** Begin DATASET RECORDS **
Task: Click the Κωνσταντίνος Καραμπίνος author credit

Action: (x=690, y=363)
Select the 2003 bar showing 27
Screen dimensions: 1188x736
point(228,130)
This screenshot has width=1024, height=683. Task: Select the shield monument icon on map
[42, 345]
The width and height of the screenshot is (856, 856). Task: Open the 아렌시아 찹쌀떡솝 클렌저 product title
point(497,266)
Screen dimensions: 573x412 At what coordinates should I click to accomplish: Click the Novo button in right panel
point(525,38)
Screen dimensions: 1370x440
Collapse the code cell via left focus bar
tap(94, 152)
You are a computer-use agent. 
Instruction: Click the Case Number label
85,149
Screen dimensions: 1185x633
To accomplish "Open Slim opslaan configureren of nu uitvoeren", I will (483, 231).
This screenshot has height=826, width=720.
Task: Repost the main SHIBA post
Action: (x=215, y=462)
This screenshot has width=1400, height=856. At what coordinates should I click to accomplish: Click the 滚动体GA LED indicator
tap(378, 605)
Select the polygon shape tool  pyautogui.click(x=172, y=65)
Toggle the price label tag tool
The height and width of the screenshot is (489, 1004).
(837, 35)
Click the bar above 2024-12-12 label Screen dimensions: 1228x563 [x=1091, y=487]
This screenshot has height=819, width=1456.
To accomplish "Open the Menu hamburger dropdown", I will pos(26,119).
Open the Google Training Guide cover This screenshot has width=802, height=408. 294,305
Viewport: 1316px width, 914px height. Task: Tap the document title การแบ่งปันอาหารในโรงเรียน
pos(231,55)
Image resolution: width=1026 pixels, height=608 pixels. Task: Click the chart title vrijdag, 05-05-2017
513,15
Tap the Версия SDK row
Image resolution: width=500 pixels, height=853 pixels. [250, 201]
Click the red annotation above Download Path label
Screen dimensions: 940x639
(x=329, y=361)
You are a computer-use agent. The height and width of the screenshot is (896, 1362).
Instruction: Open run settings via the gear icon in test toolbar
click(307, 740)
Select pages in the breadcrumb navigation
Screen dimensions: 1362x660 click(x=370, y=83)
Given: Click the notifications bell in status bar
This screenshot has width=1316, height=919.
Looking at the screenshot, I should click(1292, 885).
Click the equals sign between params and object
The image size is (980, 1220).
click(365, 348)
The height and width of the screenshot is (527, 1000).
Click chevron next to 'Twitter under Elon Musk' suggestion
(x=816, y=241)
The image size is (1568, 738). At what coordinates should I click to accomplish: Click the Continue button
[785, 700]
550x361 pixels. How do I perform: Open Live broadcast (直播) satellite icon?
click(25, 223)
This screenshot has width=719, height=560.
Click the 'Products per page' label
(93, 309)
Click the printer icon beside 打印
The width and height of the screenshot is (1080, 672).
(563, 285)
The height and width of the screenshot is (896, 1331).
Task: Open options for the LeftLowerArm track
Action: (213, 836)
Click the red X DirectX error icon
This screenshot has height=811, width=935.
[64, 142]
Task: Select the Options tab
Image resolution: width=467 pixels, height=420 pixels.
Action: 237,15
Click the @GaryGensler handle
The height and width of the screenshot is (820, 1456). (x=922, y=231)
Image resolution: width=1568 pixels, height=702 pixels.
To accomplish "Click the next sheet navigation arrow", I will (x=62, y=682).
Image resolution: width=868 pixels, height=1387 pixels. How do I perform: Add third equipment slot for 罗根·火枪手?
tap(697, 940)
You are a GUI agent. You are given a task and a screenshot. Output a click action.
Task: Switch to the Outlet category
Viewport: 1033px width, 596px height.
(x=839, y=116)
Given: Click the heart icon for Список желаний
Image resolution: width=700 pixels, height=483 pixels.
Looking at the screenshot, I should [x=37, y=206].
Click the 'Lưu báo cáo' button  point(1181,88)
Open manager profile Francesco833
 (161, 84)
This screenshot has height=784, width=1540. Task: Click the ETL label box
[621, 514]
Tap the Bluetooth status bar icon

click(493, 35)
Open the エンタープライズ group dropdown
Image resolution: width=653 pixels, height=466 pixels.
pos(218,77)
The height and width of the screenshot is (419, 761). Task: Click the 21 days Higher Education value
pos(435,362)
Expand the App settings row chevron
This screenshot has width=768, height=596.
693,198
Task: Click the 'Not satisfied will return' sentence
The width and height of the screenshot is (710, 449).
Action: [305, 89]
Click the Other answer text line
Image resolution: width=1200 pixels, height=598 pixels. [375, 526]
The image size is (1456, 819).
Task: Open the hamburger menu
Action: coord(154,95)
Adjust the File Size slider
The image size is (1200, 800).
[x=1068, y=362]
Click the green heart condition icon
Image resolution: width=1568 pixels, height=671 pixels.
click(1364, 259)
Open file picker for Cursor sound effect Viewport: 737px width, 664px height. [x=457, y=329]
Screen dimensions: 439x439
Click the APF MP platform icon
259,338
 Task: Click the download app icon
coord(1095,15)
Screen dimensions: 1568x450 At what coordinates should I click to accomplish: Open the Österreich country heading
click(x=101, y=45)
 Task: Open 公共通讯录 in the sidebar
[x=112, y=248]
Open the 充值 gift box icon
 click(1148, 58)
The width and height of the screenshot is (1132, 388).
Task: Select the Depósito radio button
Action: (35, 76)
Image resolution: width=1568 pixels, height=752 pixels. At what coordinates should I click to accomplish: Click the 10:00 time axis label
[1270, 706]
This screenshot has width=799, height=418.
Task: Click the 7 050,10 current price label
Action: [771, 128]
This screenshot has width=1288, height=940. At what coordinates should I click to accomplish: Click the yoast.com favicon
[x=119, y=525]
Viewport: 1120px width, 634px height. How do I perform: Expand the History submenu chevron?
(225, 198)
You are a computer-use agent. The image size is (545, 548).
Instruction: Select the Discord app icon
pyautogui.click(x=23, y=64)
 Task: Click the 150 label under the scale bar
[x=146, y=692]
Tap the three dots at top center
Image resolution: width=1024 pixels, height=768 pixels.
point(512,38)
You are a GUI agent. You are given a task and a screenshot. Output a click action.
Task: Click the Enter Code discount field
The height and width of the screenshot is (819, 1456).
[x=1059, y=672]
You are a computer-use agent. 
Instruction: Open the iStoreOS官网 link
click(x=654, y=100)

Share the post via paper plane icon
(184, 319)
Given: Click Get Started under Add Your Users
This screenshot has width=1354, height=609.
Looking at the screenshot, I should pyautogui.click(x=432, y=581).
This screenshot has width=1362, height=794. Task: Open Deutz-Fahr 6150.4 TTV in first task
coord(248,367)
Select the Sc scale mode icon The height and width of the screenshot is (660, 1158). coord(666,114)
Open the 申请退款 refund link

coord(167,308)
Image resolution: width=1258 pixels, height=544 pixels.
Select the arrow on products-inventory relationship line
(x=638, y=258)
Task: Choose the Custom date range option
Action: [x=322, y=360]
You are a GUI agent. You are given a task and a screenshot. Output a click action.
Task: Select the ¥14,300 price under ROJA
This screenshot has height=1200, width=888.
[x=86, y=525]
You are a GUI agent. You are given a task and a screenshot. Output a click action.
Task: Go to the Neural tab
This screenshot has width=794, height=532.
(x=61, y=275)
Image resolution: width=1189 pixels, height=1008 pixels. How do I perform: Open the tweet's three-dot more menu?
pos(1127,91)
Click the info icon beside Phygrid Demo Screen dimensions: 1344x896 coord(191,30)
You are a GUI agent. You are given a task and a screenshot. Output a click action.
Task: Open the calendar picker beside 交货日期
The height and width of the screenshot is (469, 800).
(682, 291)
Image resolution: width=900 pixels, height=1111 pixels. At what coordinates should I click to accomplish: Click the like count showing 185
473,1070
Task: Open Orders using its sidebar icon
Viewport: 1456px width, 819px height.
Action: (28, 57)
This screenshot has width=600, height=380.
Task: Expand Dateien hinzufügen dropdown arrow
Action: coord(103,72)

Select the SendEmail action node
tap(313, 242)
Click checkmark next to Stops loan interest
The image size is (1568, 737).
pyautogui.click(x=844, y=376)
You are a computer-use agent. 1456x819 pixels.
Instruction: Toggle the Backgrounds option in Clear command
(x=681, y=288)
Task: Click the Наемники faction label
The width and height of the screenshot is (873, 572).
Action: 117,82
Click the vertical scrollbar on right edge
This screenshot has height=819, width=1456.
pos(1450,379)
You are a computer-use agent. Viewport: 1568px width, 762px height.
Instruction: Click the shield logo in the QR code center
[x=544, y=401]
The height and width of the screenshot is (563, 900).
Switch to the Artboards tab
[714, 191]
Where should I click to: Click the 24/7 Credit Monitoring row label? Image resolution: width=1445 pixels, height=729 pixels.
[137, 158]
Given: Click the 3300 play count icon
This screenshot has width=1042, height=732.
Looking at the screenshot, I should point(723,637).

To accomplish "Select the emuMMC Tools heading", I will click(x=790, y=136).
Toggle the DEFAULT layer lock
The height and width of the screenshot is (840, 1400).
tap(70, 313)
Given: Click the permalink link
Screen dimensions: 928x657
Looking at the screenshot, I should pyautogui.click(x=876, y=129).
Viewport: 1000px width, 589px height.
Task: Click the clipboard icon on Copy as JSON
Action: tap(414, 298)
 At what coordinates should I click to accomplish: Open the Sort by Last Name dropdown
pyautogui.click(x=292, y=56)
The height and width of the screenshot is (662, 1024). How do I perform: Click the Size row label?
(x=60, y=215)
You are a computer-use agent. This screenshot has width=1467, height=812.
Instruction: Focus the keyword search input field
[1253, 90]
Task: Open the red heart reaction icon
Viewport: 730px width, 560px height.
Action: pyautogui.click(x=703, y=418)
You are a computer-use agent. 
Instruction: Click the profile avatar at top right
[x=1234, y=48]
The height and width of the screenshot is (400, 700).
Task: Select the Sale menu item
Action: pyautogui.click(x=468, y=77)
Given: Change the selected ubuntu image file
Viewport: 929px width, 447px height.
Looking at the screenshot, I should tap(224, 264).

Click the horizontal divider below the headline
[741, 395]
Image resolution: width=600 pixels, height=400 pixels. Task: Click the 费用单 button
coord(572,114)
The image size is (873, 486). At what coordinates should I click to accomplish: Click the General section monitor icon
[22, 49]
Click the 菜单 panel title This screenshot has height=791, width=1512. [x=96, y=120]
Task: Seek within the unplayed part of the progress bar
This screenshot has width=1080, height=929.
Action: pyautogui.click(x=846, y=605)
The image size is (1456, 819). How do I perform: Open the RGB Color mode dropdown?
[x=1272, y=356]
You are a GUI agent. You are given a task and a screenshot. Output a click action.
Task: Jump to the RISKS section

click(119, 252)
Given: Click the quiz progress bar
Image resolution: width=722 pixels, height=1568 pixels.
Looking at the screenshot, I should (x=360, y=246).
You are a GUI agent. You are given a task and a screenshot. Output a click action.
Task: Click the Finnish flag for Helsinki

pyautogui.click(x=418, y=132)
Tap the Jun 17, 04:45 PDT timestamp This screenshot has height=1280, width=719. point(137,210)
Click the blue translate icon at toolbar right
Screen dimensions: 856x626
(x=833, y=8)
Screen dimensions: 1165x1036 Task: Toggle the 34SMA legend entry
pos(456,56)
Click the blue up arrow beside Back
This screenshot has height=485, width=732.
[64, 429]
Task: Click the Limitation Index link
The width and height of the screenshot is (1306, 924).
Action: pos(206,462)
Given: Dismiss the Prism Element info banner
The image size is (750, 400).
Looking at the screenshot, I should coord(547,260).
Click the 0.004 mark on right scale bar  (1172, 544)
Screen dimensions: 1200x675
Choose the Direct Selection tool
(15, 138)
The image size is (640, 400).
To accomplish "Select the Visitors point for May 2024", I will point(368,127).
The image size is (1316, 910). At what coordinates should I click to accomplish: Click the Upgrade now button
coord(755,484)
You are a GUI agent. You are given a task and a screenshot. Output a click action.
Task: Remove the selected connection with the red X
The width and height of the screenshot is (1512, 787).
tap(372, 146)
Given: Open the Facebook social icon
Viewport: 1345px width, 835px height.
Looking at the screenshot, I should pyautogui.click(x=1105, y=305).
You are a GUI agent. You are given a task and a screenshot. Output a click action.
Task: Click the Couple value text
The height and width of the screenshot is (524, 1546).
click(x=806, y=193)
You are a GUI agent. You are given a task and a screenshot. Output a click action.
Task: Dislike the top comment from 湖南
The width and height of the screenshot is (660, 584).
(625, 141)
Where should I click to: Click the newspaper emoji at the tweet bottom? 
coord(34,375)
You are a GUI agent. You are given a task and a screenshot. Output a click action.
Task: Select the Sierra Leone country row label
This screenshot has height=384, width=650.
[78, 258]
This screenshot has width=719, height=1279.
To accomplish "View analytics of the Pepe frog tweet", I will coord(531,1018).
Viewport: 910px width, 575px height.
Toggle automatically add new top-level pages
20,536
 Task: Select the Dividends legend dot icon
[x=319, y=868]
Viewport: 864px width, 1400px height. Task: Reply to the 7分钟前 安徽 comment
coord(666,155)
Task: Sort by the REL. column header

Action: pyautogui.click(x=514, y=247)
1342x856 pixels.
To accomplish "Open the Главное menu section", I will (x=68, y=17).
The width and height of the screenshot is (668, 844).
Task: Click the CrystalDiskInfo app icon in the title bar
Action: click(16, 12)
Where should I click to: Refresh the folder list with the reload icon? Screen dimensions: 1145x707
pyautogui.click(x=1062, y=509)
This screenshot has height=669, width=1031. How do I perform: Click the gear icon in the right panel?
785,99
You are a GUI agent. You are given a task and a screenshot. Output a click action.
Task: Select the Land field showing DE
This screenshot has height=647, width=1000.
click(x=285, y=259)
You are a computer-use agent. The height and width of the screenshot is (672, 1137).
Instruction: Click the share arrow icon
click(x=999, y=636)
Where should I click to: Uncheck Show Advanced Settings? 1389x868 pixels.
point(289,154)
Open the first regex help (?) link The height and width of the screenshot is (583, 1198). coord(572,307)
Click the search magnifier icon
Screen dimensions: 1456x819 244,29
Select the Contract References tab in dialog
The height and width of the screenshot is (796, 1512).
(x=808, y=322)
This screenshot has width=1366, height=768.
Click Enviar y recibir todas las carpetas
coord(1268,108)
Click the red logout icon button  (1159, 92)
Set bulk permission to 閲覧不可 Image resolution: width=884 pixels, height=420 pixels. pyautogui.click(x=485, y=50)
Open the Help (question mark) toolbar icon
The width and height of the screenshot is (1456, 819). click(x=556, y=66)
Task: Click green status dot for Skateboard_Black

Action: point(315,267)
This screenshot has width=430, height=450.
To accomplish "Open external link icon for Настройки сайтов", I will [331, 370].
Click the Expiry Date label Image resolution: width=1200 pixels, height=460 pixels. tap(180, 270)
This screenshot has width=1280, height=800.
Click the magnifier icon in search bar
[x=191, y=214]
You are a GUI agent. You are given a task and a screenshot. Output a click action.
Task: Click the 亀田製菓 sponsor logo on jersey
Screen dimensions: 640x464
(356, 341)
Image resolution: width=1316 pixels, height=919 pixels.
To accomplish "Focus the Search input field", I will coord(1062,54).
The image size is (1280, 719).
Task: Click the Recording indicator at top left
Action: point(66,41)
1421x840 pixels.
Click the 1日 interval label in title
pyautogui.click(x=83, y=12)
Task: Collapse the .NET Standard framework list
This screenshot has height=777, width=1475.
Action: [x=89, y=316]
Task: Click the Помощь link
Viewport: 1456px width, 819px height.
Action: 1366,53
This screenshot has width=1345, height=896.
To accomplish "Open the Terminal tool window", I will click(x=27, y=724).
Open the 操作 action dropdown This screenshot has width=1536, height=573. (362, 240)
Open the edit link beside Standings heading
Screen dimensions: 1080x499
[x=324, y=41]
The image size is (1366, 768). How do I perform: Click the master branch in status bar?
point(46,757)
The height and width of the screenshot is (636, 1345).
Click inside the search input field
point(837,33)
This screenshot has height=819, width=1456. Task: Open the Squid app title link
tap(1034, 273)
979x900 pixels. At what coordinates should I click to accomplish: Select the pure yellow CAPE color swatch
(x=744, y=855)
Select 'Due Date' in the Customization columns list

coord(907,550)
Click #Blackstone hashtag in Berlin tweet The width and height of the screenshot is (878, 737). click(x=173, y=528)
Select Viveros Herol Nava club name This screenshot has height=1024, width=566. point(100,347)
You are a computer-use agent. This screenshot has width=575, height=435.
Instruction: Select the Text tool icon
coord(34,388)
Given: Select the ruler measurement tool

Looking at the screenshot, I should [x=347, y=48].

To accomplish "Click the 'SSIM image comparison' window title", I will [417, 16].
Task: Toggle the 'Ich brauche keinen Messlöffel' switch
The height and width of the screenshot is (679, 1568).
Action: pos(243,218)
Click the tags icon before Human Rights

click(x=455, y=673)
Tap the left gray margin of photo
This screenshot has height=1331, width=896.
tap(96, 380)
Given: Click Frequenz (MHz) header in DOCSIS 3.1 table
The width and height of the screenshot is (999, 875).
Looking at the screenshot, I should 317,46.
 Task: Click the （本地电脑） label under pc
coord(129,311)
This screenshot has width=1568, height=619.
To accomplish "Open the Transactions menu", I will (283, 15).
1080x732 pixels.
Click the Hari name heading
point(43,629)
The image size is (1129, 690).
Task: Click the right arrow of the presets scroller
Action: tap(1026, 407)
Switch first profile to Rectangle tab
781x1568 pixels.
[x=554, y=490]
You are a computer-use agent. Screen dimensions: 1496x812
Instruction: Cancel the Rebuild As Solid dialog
** End DATASET RECORDS **
Rename "pixels" to "px" in the lines from the one holding "1342x856 pixels." through the one holding "Screen dimensions: 1456x819 244,29", inclusive. Write out only those lines, with nothing else changed.

1342x856 px.
To accomplish "Open the Главное menu section", I will (x=68, y=17).
The width and height of the screenshot is (668, 844).
Task: Click the CrystalDiskInfo app icon in the title bar
Action: click(16, 12)
Where should I click to: Refresh the folder list with the reload icon? Screen dimensions: 1145x707
pyautogui.click(x=1062, y=509)
This screenshot has height=669, width=1031. How do I perform: Click the gear icon in the right panel?
785,99
You are a GUI agent. You are given a task and a screenshot. Output a click action.
Task: Select the Land field showing DE
This screenshot has height=647, width=1000.
click(x=285, y=259)
You are a computer-use agent. The height and width of the screenshot is (672, 1137).
Instruction: Click the share arrow icon
click(x=999, y=636)
Where should I click to: Uncheck Show Advanced Settings? 1389x868 px.
point(289,154)
Open the first regex help (?) link The height and width of the screenshot is (583, 1198). coord(572,307)
Click the search magnifier icon
Screen dimensions: 1456x819 244,29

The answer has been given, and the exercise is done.